*Your goal*
Pull every line with "menu" from the data.

*Listed entries*
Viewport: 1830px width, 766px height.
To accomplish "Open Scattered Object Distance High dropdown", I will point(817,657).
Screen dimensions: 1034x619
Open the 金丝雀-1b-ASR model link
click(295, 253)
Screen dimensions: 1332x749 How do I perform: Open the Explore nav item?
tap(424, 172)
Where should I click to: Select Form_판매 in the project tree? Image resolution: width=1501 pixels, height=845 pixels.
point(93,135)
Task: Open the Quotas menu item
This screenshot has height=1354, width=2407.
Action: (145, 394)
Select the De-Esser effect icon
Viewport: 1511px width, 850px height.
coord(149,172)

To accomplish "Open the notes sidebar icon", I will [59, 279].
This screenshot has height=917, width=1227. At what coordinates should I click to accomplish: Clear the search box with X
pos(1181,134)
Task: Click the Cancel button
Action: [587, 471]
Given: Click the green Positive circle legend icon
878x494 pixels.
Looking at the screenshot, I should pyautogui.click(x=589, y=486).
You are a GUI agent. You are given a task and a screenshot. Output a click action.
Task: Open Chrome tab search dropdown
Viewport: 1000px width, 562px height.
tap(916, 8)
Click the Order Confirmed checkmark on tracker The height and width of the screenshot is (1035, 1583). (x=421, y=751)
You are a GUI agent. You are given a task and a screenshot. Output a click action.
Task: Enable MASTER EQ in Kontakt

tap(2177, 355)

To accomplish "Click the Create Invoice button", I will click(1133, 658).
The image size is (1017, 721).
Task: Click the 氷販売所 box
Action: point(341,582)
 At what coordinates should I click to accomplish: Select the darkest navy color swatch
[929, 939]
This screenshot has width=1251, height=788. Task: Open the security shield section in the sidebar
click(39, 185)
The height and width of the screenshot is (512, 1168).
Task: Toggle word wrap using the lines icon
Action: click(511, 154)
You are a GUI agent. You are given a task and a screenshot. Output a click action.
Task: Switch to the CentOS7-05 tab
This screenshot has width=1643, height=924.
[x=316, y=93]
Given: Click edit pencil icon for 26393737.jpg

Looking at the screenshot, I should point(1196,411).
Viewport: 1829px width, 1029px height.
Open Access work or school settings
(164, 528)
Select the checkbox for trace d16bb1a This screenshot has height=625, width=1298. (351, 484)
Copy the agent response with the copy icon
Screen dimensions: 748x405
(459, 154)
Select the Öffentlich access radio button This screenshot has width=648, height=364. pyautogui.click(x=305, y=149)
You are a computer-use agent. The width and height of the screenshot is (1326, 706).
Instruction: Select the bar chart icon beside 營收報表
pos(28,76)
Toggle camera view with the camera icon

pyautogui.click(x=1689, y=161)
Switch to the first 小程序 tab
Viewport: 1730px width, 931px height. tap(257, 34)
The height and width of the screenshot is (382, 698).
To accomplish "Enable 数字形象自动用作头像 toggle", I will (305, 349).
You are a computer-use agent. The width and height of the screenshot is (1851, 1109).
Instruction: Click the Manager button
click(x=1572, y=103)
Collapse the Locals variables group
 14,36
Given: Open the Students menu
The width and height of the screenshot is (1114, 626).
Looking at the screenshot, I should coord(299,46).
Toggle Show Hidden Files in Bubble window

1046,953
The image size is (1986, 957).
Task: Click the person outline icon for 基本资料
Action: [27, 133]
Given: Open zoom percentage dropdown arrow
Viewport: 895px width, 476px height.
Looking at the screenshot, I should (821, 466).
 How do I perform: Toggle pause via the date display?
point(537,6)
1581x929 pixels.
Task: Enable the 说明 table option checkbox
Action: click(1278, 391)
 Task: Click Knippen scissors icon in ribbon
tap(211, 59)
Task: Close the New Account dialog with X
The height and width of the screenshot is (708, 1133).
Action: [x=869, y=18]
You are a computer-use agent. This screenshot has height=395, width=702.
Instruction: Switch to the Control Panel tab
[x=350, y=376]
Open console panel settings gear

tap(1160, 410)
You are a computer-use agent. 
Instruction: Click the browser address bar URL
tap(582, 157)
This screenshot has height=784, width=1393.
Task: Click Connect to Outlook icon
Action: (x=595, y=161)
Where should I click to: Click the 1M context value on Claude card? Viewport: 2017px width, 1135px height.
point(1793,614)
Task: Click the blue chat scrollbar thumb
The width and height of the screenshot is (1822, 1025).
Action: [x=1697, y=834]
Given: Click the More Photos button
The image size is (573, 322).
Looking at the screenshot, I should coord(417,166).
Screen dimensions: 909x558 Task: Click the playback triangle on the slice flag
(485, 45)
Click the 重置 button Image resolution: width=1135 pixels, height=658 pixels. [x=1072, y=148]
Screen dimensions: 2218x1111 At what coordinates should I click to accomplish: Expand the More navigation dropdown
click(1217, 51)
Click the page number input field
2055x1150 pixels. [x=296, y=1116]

*Solution to the exercise*
Task: Open the Quotas menu item
Given: Open the Students menu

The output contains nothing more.